Best of Last Week: Sugars in meteorites, Tesla's electric pickup truck, and dangerous effects of sleep deprivation
It was a good week for space research as an international team of researchers announced the first detection of sugars in meteorites, giving clues to the origin of life—the finding suggests meteorite bombardment may have given Earth a supply of life's building blocks. And another international team of researchers announced that the first global geologic map of Saturn's largest moon, Titan, has been completed—including dunes, lakes, plains, craters and other terrains.

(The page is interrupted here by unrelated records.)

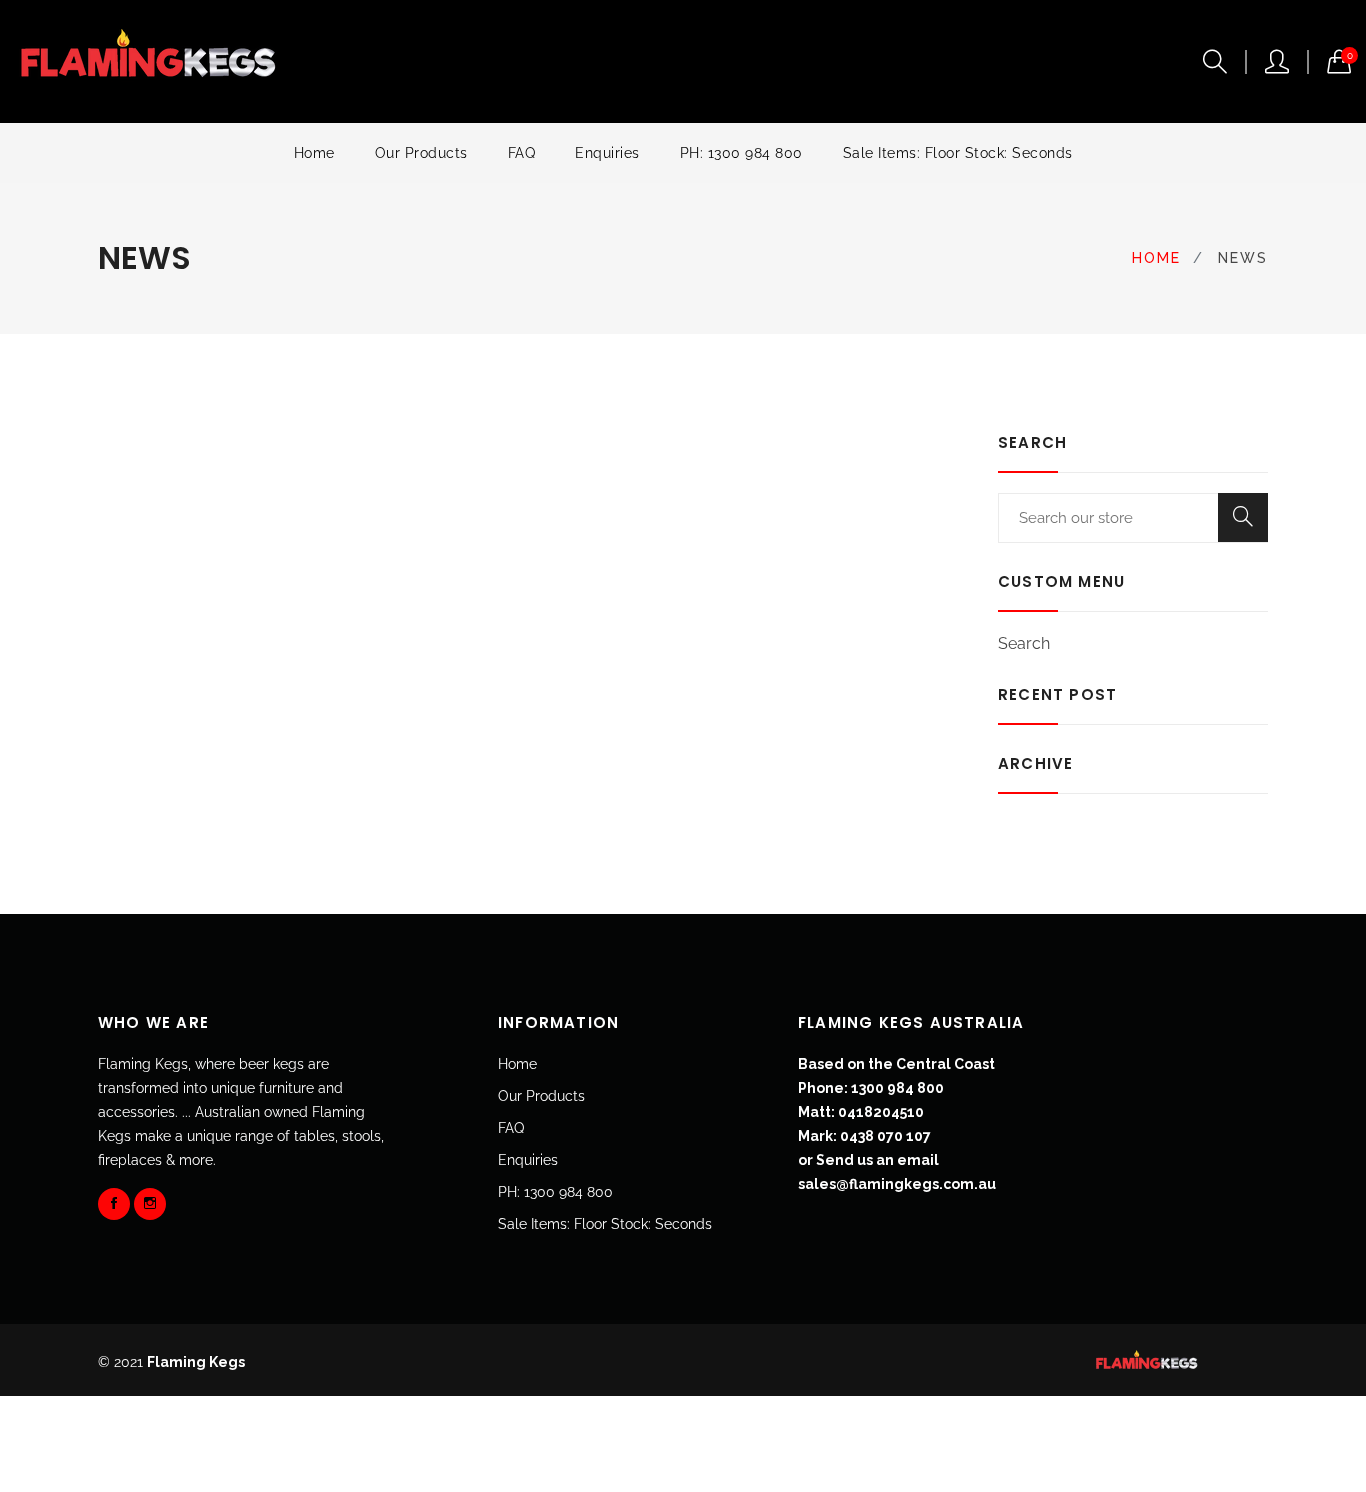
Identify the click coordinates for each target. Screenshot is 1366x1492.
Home (314, 153)
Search (1024, 643)
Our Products (421, 153)
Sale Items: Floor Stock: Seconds (958, 153)
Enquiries (607, 153)
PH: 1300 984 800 (741, 153)
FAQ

In technology development, a team with members from the University of Warwick, the Technical University of Berlin and the University of Luxembourg reported that an artificial intelligence algorithm learned the laws of quantum mechanics—and used what it learned to make predictions such as the electronic properties of molecules. And a team at the University of Houston came up with a new device that could both capture and store solar energy—and it was based on capturing thermal energy. Also, a team at Cornell University found that a bone breakthrough may lead to more durable airplane wings—they discovered a previously unknown means by which bones withstand repeated wear and tear, and are looking at ways to apply it to man-made materials. And Tesla and its CEO Elon Musk made headlines with the debut of its electric pickup truck. Also, a team at Pennsylvania State University developed a a slippery toilet coating that provides cleaner flushing—and thus, saves water.

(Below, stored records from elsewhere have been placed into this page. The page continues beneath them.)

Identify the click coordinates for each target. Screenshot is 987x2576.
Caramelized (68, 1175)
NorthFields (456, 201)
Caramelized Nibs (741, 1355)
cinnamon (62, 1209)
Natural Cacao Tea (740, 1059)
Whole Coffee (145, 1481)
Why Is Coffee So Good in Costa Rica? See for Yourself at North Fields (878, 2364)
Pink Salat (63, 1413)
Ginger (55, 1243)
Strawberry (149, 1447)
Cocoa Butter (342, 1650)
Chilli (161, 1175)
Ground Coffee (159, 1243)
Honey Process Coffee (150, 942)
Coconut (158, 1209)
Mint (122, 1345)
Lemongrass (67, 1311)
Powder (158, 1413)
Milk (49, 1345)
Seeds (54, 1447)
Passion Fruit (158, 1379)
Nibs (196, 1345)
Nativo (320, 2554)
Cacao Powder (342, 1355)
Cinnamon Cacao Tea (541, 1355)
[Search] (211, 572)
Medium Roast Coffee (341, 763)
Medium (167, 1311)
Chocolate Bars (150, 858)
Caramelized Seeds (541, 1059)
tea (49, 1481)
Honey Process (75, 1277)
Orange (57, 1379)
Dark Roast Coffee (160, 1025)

In other news, a team of researchers from the University of Manchester in collaboration with the Greater Manchester Mental Health NHS Foundation Trust and the Spectrum Centre for Mental Health Research, Lancaster University, found that borderline personality disorder has strong links to childhood trauma—they found that 71.1 percent of people diagnosed with the mental health condition reported at least one traumatic childhood experience. And a team at the California Institute of Technology found that when stuck in water, bees create a wave and hydrofoil atop it.
And finally, if you are one of the millions around the world that sometimes cannot get enough sleep, you might want to check out the results of a team at Michigan State University's Sleep and Learning Lab—they found that science has underestimated the dangerous effects of sleep deprivation—it can lead to deadly accidents.